本庄にたどり着く頃黄昏時になっていた。だいぶ日が落ちてたけど、まあなんとか町を探索できる時間。本庄も懐かしい。昔何度か映画を見に来たことがある。映画館は……バスの窓からそれらしい場所を探したけれど今はなさそう(まあそうだろうな)。駅の南側にあった おわりや というデパート(これも東京ではヨーカドーレベルのものだけど)にもしょっちゅう買い物に来てた。今はでっかいスーパーだかショッピングモールだかになってるみたい。

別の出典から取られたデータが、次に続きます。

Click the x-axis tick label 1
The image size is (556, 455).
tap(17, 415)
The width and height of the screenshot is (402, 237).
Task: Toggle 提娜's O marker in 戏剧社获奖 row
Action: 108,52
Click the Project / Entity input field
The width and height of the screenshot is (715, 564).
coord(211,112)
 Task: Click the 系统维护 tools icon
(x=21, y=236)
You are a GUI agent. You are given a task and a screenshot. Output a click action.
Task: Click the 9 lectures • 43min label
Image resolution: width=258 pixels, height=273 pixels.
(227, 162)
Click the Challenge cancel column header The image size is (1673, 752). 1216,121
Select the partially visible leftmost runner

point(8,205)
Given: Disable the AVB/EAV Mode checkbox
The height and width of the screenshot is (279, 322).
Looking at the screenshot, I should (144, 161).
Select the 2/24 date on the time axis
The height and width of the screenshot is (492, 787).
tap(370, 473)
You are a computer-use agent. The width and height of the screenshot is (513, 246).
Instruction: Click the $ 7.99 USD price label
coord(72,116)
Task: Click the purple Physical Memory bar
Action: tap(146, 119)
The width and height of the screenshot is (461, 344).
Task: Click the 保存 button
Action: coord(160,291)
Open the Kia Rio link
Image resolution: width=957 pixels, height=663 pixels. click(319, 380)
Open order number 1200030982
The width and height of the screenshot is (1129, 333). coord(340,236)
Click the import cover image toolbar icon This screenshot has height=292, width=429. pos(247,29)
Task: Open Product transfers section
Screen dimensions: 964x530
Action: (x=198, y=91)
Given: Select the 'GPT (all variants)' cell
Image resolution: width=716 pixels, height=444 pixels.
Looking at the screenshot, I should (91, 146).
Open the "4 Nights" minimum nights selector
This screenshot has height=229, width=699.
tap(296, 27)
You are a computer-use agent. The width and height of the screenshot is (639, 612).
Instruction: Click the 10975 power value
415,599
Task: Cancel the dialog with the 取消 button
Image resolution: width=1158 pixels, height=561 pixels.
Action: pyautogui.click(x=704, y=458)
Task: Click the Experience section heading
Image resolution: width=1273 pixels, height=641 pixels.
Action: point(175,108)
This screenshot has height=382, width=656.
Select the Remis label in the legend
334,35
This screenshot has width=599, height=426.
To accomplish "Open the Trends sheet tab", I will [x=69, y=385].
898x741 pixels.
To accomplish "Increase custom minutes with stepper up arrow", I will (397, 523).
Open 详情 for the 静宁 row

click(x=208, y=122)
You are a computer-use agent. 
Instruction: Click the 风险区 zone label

とりあえず電車の時間を見たら……げっ、あと5分くらいすると通勤快速とかいうのが来るではないか。あまりにも良すぎる接続にまたもや負けた。これに乗って帰ります。弱いです、わたし。
▲本庄の駅前(北側)。ロータリーの向こう、角にあるのはミスド。ここのミスドは20年前にはすでにあったと思う。今はわかんないけど当時は始発前から開いてたような気がするよ。珈琲のみながら上野行きの始発(たぶん)を待ったことがあるもん。このあたりに昔は繭人形を売る小さな店があったはず。蚕の繭を切ったり貼ったりして干支の動物にしたりする小さな民芸品だった。今はそんな店はないみたい。
本庄駅といえば、昔は積み木を重ねたような可愛い形の駅舎だったはず。関越新幹線が通る計画がかなりまことしやかになった頃、それと関係してかあるいはまったく無関係なのか、駅舎を建て替えられてしまって、今では面白くもなんともない駅舎になってる。オモチャの家みたいな建物は、当時でも「これは貴重なんじゃないのか」という話が出ていて、どこかに移築しようっていう計画も出たと聞いたけど、どこへ行ったかは耳にしないのでやっぱり取り壊されちゃったのかな。新幹線の駅は、本庄駅からちょっと離れたところに本庄早稲田駅というのができた。
早稲田というのは東京の早稲田大学の早稲田で、このあたりにセミナーハウスを持ってる関係らしい。今は早稲田の高等部が本庄にあるっぽいです。わたしが中学の頃、早稲田の分校みたいなのが本庄にできるという噂があって「ほんとに早稲田の高校が来るんなら、冗談で受けに行くよねー。早稲田受けたけど落ちたのって言いたいもん」などと友達と言い合ったのを思い出す。わたしたちの高校受験には学校が間に合わなかったし、そもそも2007年まで男子校だったらしいけど。
上野行の電車にのった
本庄も懐かしいので歩きたいんだけど余りにも良い接続にまけてのってしまった。余る話は帰宅してから。